Ser ouvido por Jesus era sua única esperança, pois tinha voz e audição, mas era impossibilitado pela falta devisão. Ele via com os olhos da fé, mas desejava ver com os olhos físicos.
Ao contrário do homem rico e sem identidade, que não tinha sido capaz de deixar o peso dos seus bens, Bartimeu despojou-se da sua única proteção: o seu manto. O gesto de jogar fora seu objeto protetor possui forte conteúdo simbólico. Sinaliza a renúncia de uma condição antiga, de hábitos velhos, de comportamentos incompatíveis com os do Reino. Somente depois de ter percorrido o caminho da libertação, Jesus pergunta: “O que queres que eu faça por ti?”. O Mestre queria saber qual era o autêntico desejo e a disponibilidade daquele homem. Desse modo, Bartimeu deseja recuperar sua dignidade e, por isso, é curado pela força de sua fé.

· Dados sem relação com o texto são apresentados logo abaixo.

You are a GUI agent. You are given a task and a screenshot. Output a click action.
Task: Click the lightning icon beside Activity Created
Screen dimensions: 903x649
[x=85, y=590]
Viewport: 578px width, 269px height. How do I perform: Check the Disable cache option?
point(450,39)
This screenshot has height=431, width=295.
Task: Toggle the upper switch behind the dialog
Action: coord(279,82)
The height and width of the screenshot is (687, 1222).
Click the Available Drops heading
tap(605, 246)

Como Bartimeu, nossa iluminação começará quando pela cura de nossa doença existencial. Quando nos levantarmos das doenças que nos paralisam à beira da estrada tentando tirar nossa dignidade e nossa visão de vida. A fé precisa, além de mudar determinadas situações, nos ajudar ter novos olhos que permitam ver diferente e ter atitudes diferenciadas.
Mais do que a cura da cegueira física, precisamos ver com os olhos da fé para enxergamos tudo com os olhos de Deus. Nada impede a visão ou o modo de olhar do Deus misericordioso: nenhuma trave bloqueia o seu enxergar. Nossa cura nos impele a ver tudo da forma como Deus vê. Nosso grande aprendizado é ver con o olhar primeiro e original de Deus: “Ele viu que tudo era bom e que o homem era muito bom”.

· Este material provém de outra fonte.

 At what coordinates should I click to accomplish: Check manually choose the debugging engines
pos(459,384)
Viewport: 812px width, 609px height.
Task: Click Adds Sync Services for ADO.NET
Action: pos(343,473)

Ele nos dá a luz do Seu olhar e o brilho do Seu rosto. Somos curados para ver como Deus: com amor, compreensão e perdão. Somos curados para ver a beleza da vida e do amor. Esse é o projeto de Cristo para cada ser humano. Ele deseja que possamos ver os outros como Ele mesmo. Por isso, somente quando sentimos o olhar amoroso de Deus em nossa história é que conseguimos ver as pessoas com compaixão oferecendo-lhes um olhar que cura. O encontro, o diálogo e a abertura dos olhos para Cristo colocam o homem-cego diante de uma situação difícil, pois ele vivia sentado. A experiência de Bartimeu nos ensina que o caminho de quem encontra Cristo é desafiante. Esse encontro nos obriga a rever hábitos, comportamentos e relações. Encontrar com Jesus exige uma escolha radical: permanecer com o velho manto ou deixar-se iluminar por Ele para ver como Ele.
Senhor, ilumine as minhas ilusões. Ensina-me a deixar tudo aquilo que atrapalha o encontro contigo: a condição antiga, as falsas certezas, os hábitos velhos e os comportamentos incompatíveis. Recupera minha dignidade, dando-me vida e ressuscitando minha visão. Cure minhas cegueiras com o teu olhar. Ajuda-me a ver tudo com os teus olhos. Jesus, filho de Davi, tem piedade de mim!